Christian "Mose" Kelsch (January 31, 1897 – July 13, 1935) was an American football kicker and running back in the National Football League (NFL). He was a charter member of the Pittsburgh Pirates in 1933 — a team which would subsequently be renamed the Steelers.

Kelsch was regarded as a top-level semi-pro player for more than a decade prior to his belated arrival in the NFL at the age of 36, appearing as a member of a variety of teams in the Pittsburgh area.

==Biography==
===Sandlot days===

Mose Kelsch grew up as an orphan in Pittsburgh's Troy Hill neighborhood. He earned the nickname "Mose" while playing sandlot baseball, though no one was able to recall the circumstances that brought the name about. In his younger days, sometimes going by the nickname "Bipp", Kelsch was involved in gang activities in the Pittsburgh North Side Market House district.

He played semi-professional football for many years for Pittsburgh-area sandlot teams in the area, first showing up on the media's radar as a fullback prospect for the popular Northside team Hope-Harvey in 1919, before landing with the Pittsburgh Babcocks.

Kelsch also played baseball in the Pittsburgh Press's Northside Twilight League from the summer of 1920, stationed at third base for the team sponsored by the Northside Board of Trade. His path would cross with a Duquesne University Prep football player named Art Rooney in the fall of 1920 when both became members of the Northside Commercials team. Rooney would long remember the association.

Kelsch would go on to play for a wide range of local teams over the next decade, including the Bradley Eagles, the McKeesport Olympics, the West View Firemen, and the Rooney Majestics — the roster of the last-mentioned would later provide the core for Art Rooney's Pittsburgh Pirates of the National Football League in 1933.

A local journalist waxed poetic about Kelsch's kicking prowess: "Mose could stand back of churning rushlines and kick goals from placement 'til the cows came home. His big right leg would move with the slow rhythm of a grandfather's clock, there would be a thud as his heavy cleated foot would come in contact with the ball — and over the crossbar the pigskin would soar for three points or one, as the case may be."

===Professional career===

Mose Kelsch in the 1933 uniform of the Pittsburgh Pirates of the NFL.

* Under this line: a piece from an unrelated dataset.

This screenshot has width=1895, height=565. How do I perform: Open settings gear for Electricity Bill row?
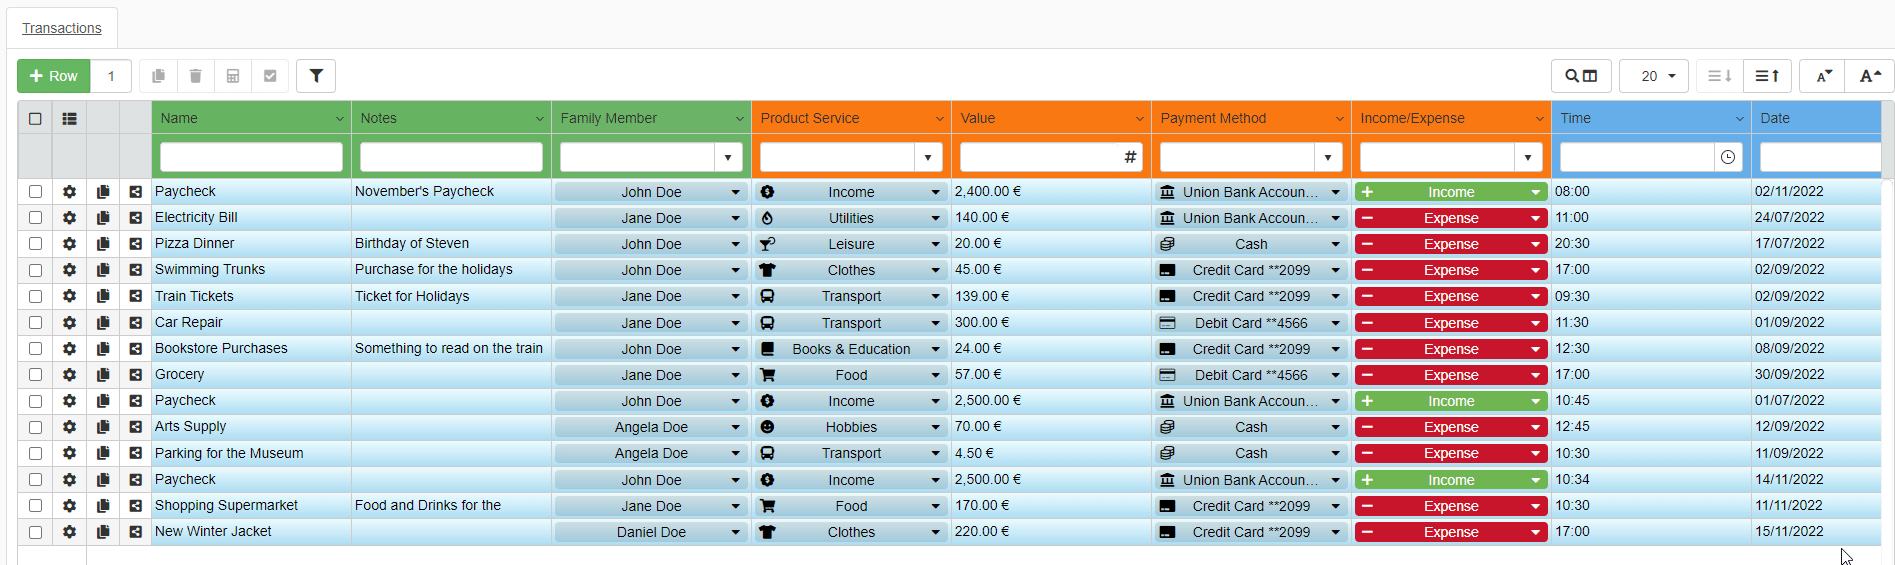point(69,218)
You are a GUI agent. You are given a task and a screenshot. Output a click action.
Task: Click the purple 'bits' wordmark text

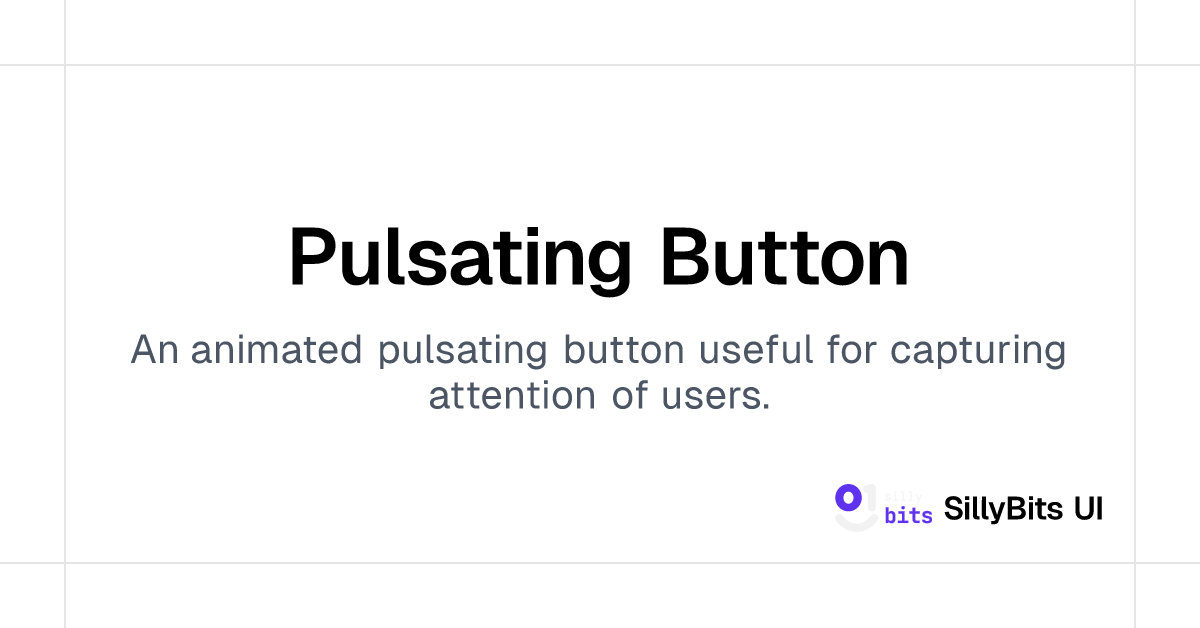tap(909, 515)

At the time he joined the newly formed Pirates in 1933 Kelsch, at 36 years old, was the oldest player in the NFL. Pirates' owner, Rooney, a contemporary on the field from sandlot days, was actually four years his junior. He was also one of the few players in the league at the time who never played college football and listed the "School of Hard Knocks" as his alma mater whenever asked.

By the time of his NFL debut, Kelsch was employed primarily as a placekicker, inserted into the game to convert key field goals and extra points. At a time when tightly limiting substitution rules made such an exclusive function difficult, Kelsch may have been the first such "specialist" in the still-nascent National League. In an NFL career spanning 16 games over two seasons, Kelsch only ran with the ball 11 times, netting just 44 yards — a 4.0 yards per carry average.

A career highlight came on September 27, 1933, when the helmetless Kelsch booted the extra point in the waning moments of the 4th quarter providing the winning margin in a 14–13 victory over the Chicago Cardinals — the first win in Pittsburgh franchise history. The team would win only two more games that year.

===Death and legacy===

Off the field, Kelsch was a committed bachelor, characterized in one news account as a "night-clubber, man-about-town, a member of some of the liveliest gangs that ever held sway on the other side of the Allegheny."

On July 13, 1935, Kelsch left his Pittsburgh cafe and turned his car onto the highway heading for his home in Wexford. He was side-swiped by another vehicle, driven by a former teammate with the West View Firemen, Edward A. Jackson. Although Jackson and his wife in the first car were only slightly injured, Kelsch's machine was spun around completely by the collision and he suffered a fractured skull. He died at Allegheny General Hospital four hours later.

Kelsch was 38 years old at the time of his death, with team owner Art Rooney serving as a pall-bearer at his funeral.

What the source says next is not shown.